Enjoy the silence
The very antithesis of Gran Canaria’s average resort, San Felipe is a north-coast beach not many bother to turn off the GC-2 for. With good reason. I’ve yet to see any other flag flying there but red. Well, it’s one way of deterring the bucket-and-spade brigade, I suppose.

Stone island
Many tourists aren’t ready for the rough non-sandy beaches that greet them on the less-cultivated north coast. Accustomed, as they are, to the mellow yellow of Maspalomas and Playa del Inglés. San Felipe reminds me a little of La Gomera’s Hermigua.
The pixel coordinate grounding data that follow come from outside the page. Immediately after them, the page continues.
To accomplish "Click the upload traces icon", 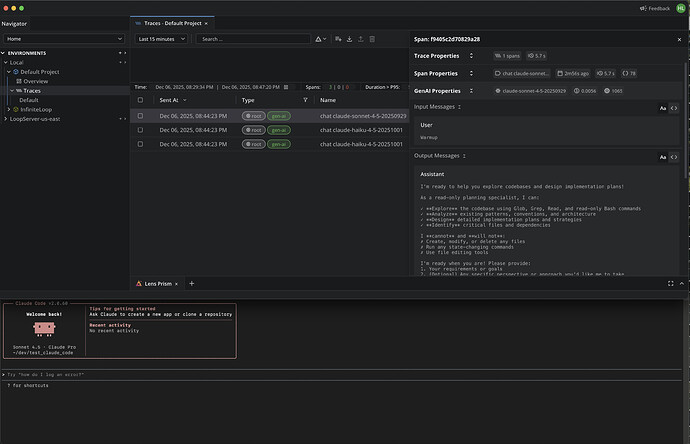I will point(360,39).
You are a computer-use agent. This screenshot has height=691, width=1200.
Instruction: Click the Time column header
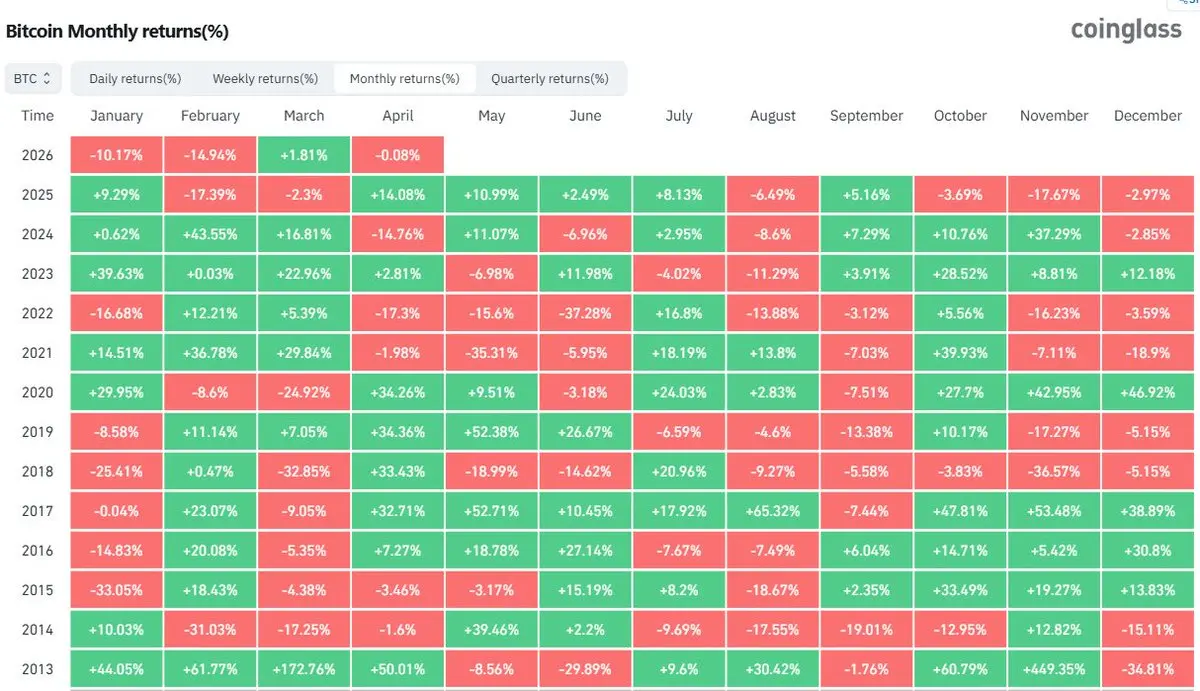click(x=37, y=115)

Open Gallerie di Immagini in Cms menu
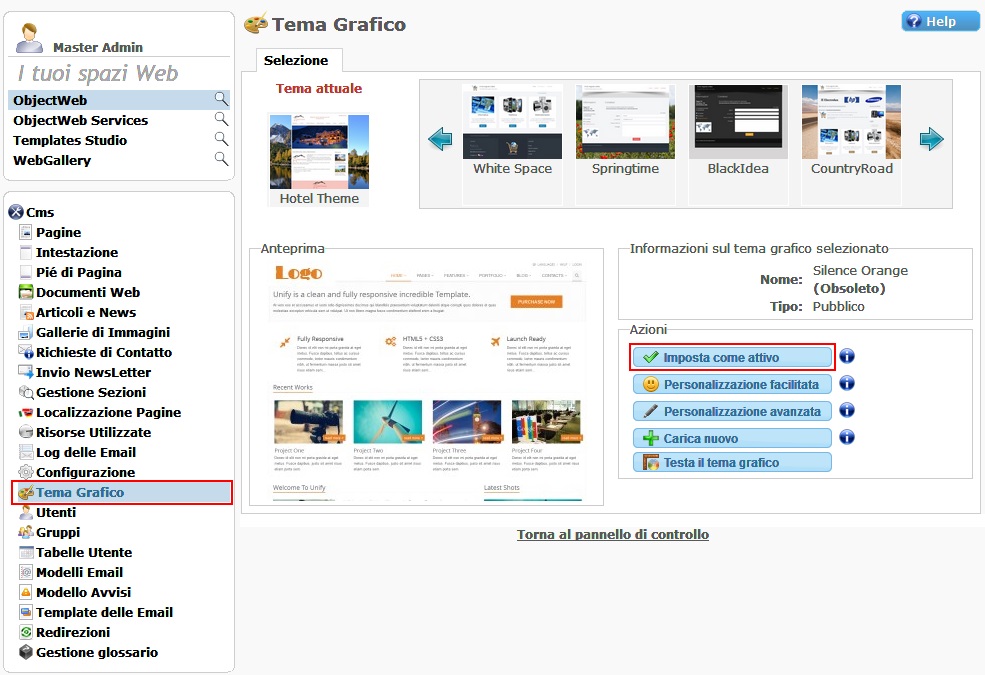(x=102, y=332)
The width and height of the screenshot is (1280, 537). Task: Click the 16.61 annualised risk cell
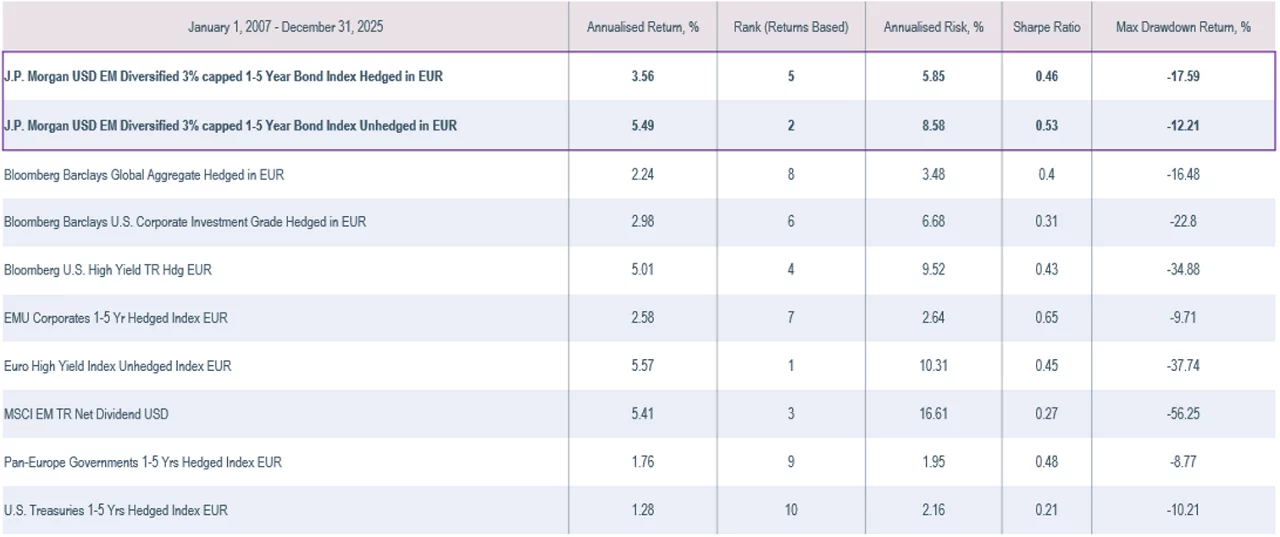(x=933, y=414)
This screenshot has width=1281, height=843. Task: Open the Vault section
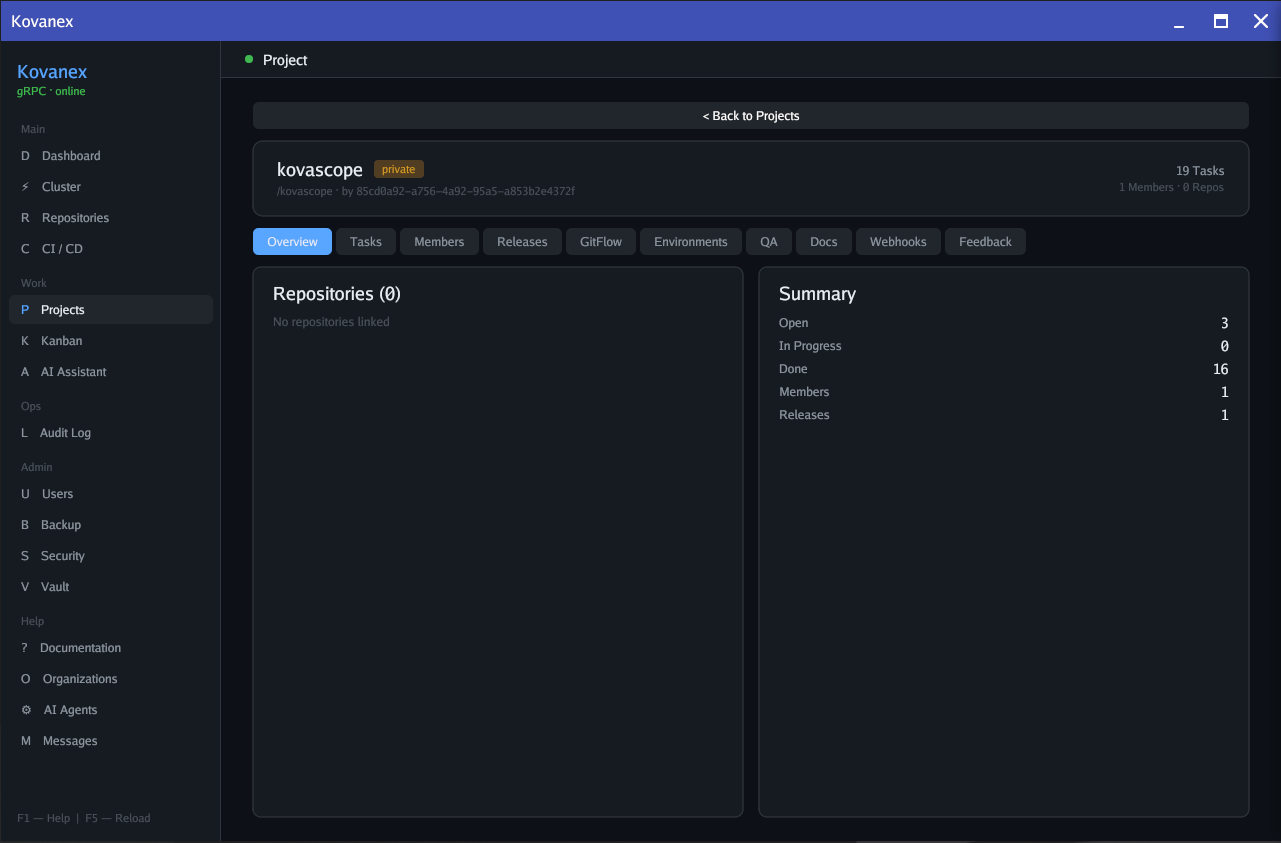pyautogui.click(x=57, y=586)
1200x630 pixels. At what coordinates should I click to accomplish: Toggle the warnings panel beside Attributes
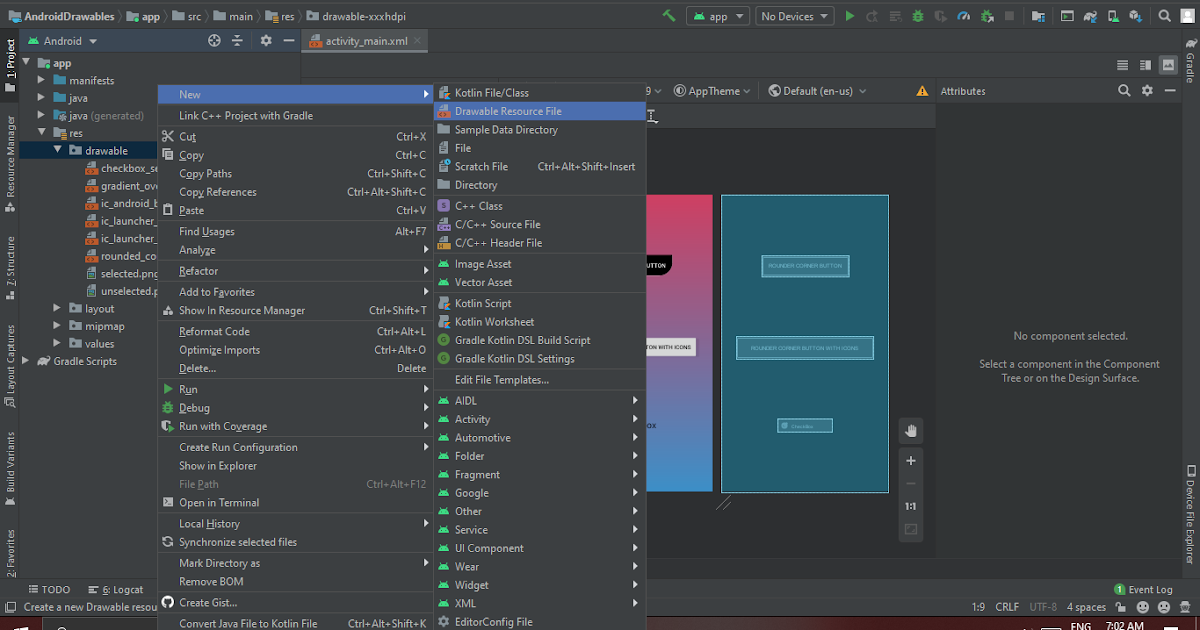coord(921,90)
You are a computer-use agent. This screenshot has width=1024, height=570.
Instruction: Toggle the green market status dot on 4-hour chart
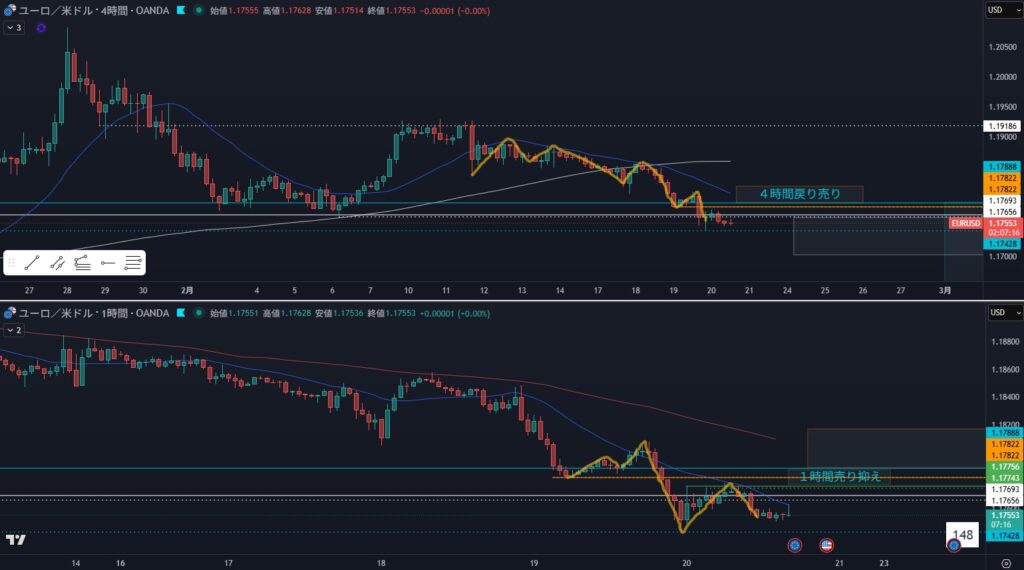click(198, 10)
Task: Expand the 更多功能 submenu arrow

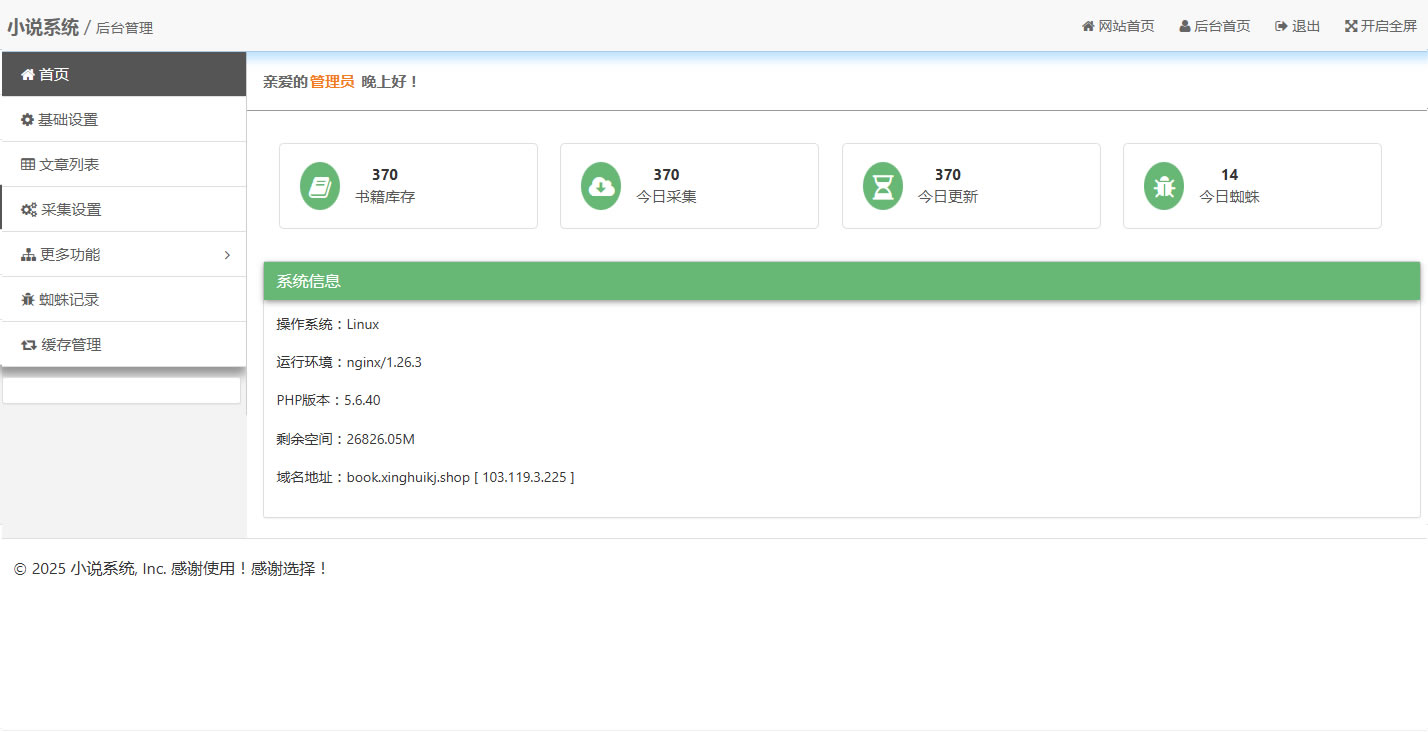Action: pyautogui.click(x=227, y=255)
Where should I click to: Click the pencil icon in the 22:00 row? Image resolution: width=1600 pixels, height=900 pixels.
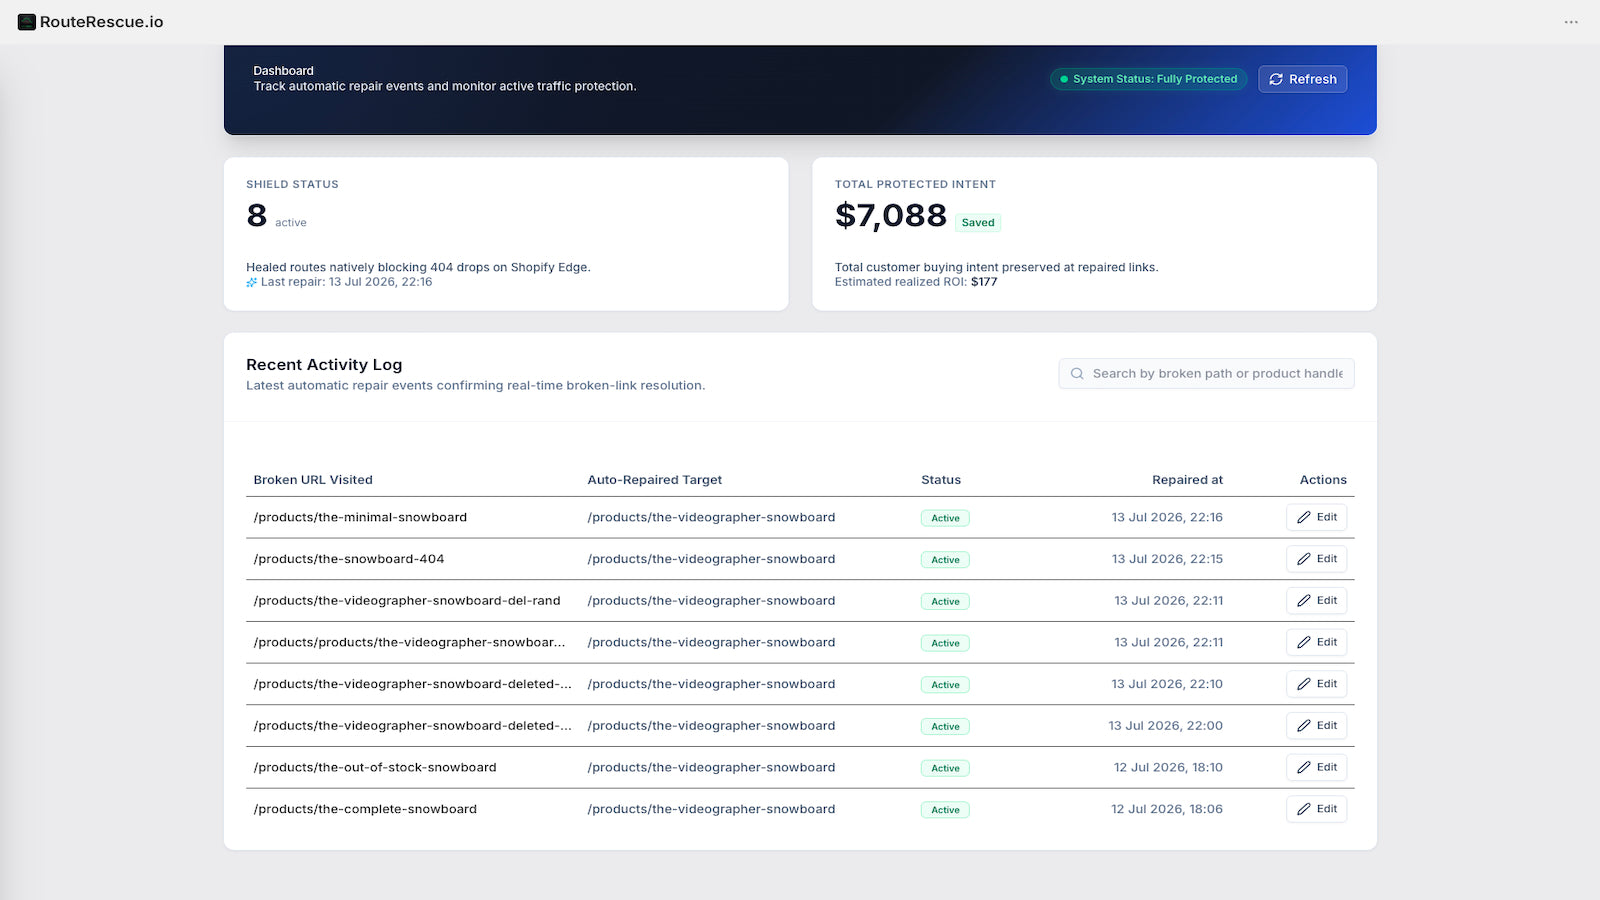[1304, 726]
It was here I asked local tourism chief Fernando Méndez why they’d built a swimming pool. He replied, “Matthew, the current here’s so unpredictable that if you go under a wave, there’s no telling where you might pop up.”
Surf’s up
San Felipe’s very much a beach to hit with a board in tow. Which explains the local surf school. Along with the attitude of the locals who, if they were even more laidback, would surely qualify for an honorary Aussie passport.
Eat out in San Felipe
When I wrote the Going Local in Gran Canaria entry for San Felipe, I went big on El Rifeño, a Berber restaurant. This veggie-friendly establishment has now relocated to the Monopol complex in Las Palmas de Gran Canaria. But on my latest return to SF, I was very much taken by the simple pleasures to be had dining alfresco at La Avenida.
The Avenue is a a classic picoteo, a neighbourhood joint where you order half or full raciónes (portions) of local delights from ocean deep including calamares saharianos and valley green like queso frito con mermelada arandanos. With the beach as the perfect backdrop to an afternoon of grazing and chatting.